- **What you have to do**
Carry on the travel account below, about a 2002 trip to Tokyo and Matsushima, from the point where it stops.

- **Text provided**
I was struck while driving into Tokyo by how British everything looked, manicured hedges, slightly exotic plants, small cars. What astonished me however, beyond the urban sprawl, were the canals. I didn’t know Tokyo had canals.

We stayed at the Marrod Inn in Akasaka near the Aoyama Dori. The first night in Tokyo was dreadful. We were horribly jet lagged and further disoriented by the fact Japan doesn’t observe daylight savings time. I sat up most of the short night listening to American Armed Forces Radio, then watched the morning show on NHK which featured a cam broadcasting trains arriving at Tokyo station commented on by two talking heads who were bowing a lot I suppose to the viewing audience as they tuned in.

Penny and I later went to breakfast in the Marrod’s dinning room where we made the terrible mistake of ordering the western breakfast, a plate concocted of a pink cocktail sausage, a lonely piece of lettuce a foamy square of scrambled eggs and a cup of undrinkable black coffee. All our subsequent breakfasts at the Marrod were the Japanese type, sublime concoctions of Kombu soup, tofu, dried fish, steamed rice and pots of refreshing smoky green tea.

Still in shock, we went the Canadian embassy where we were introduced around and met the show preparator a young artist named Seiji Takashita. Seiji and I laid out the pictures. He was very efficient and spoke English well. Once we got the set up sketched, Seiji politely told me to get lost and enjoy myself in Tokyo, he’d do the rest. I could check in a few hours before the opening to fine-tune the lighting if necessary.

So, as if in a dream, Penny and I hit the unnamed streets of Tokyo, where for the next two days we walked miles and miles in the heat and drizzle, seeing what could be seen before going up island to Matsushima.

We chose to go to Matsushima as a getaway trip because the World Cup of Soccer was playing in Japan and our first choice, Kyoto, would be too crowded. Even in Tokyo the ugly foreign element was visible, particularly loutish Australians prowling the tourist sights.

One site stands out in particular in our wanderings around Tokyo, the very strange Aoyama graveyard. Later they told us we missed the beauty of the place because the cherry blossoms had fallen, but Aoyama graveyard with its ravens, feral cats, yew trees and peculiar monuments with Chinese carvings still sits heavily on my mind, a place out of time in the madness of Tokyo. No temple, even the most ancient and blood soaked temple, as they often are in Japan, can match Aoyama graveyard for sheer accumulated gloom.

Penny and Eric in first class yakita, Matsushima Century Hotel

Tokyo 2002 Part 3

Penny and I took the Bullet Train, the Shinkansen, to Sendai on our way to Matsushima. We traveled on a third generation Shinkansen, very new and luxurious. The sensation of traveling in a Shinkansen is not like flying, or like being in a train. You feel vibration and a certain pull of gravity. Despite this, as you look out to the distant horizon your mind is tricked into believing the train is moving slowly, then suddenly, it blows into a tunnel, the ears pop and you feel the carriage body expand as the flying tube puffs up with suction force. Then just as suddenly the tunnel is cleared and the train skin deflates. Service on the train was very polite with a bit of English spoken and the train staff in white gloves, bowing on entering and leaving the car.

- **Collected data**
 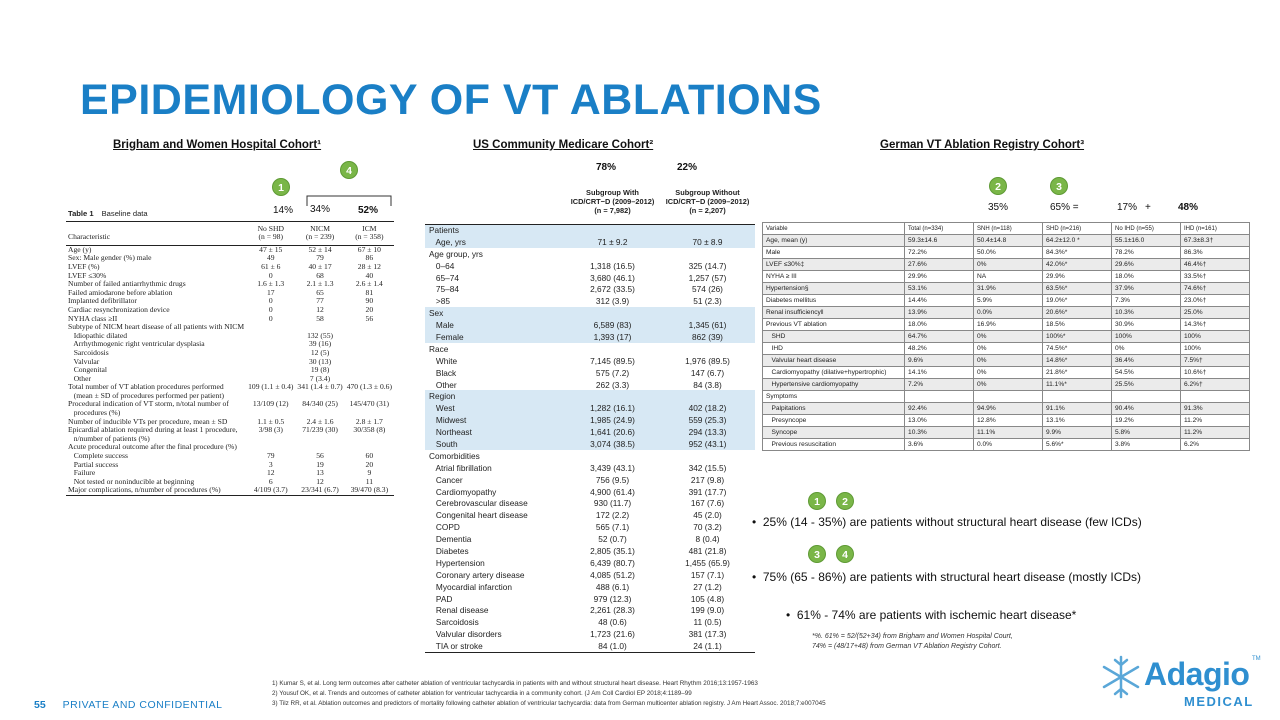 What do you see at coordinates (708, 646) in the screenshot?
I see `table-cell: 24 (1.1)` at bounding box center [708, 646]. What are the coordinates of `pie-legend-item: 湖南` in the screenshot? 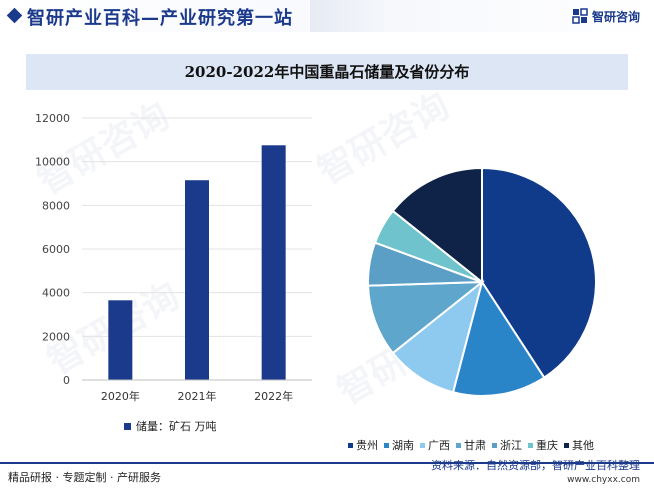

- **Answer to this problem**
From Sendai we took a local train to Honshiogama where we caught the boat across the bay to Matsushima. This extraordinary boat was decorated like a giant peacock with folded wings at the stern and a huge peacock head at the bow with feathery steel fabricated projections on top. The trip across the bay is brief, just an hour or so. The locals passed the time by throwing chips and rice crackers to the seagulls who follow the boats.

We arrived in Matsushima at the Kaigon pier and made our way to the Matsusima Century Hotel a first class hotel with very moderately priced western rooms on the town side of building. The rooms facing the bay were more expensive and Tatami. That first night we walked the boardwalk, relaxed and took in the warm Pacific air.

Roundabout dinnertime we started looking for a place to eat, but were confounded by the minimal frontal presentation of Japanese restaurants. We walked by several places which might have been restaurants, but without any outward glitz or pull, except discreet sets of plastic representation food in small windows. “Is it open”, I wondered’ or “do they speak English there?” We might have gone without dinner, but a lovely woman restaurateur emerged from one of these places with English menus and beckoned us in.

We spent three enjoyable days in Matsushima; saw everything in the place that could be seen except Marine Mammal World, which by its size and antiquity looked like a workhouse for seals. The big tourist attraction in Matsushima is Zuigangi Temple. Founded in 828 AD, Zuigangi features a beautiful main hall constructed in wood in the shoin-zukuri style, where we were told in one side room after the local shogun died, 40 of his retainers threw themselves on swords. Lots of creep factor there.

Tokyo 2002 Part 4




 We returned to Tokyo in a first generation shinkansen, a quaint vehicle compared to the third generation train, with curtains and doilies and a more Chinese feel. The train was light that day, so the car captain in his white suit and gloves bowed to us particularly.

Back in town Penny and I took in more sights, the Tsukiji fish market, boat trip up Sumida, the Hazo-mon Gate, Asakusa Park, Shitomashi Museum and a trip to the Ginza where we shopped at Matsuzakaya, with its astonishing basement level Carrefour, with French bread, rolls and pastries, fancy cooked sausages and viands, and dainties of every sort, but the highlight of the Ginza for us was the Ginza Lion.

We were told the Germans brought commercial beer brewing to Japan. If that’s true, the Ginza Lion is certainly a shrine to German gesamtbrausaufen. Though ostensibly the Lion is a British “pub”, the joint is laid out like a vast, gloomy, underground, Bavarian beer hall with Teutonic details. Everybody spoke English and the beer came in big jugs. The coldest, crispest, sweetest beer I’ve ever drank; just perfect to dispel the sickening heat and humidity of Tokyo in the rainy season.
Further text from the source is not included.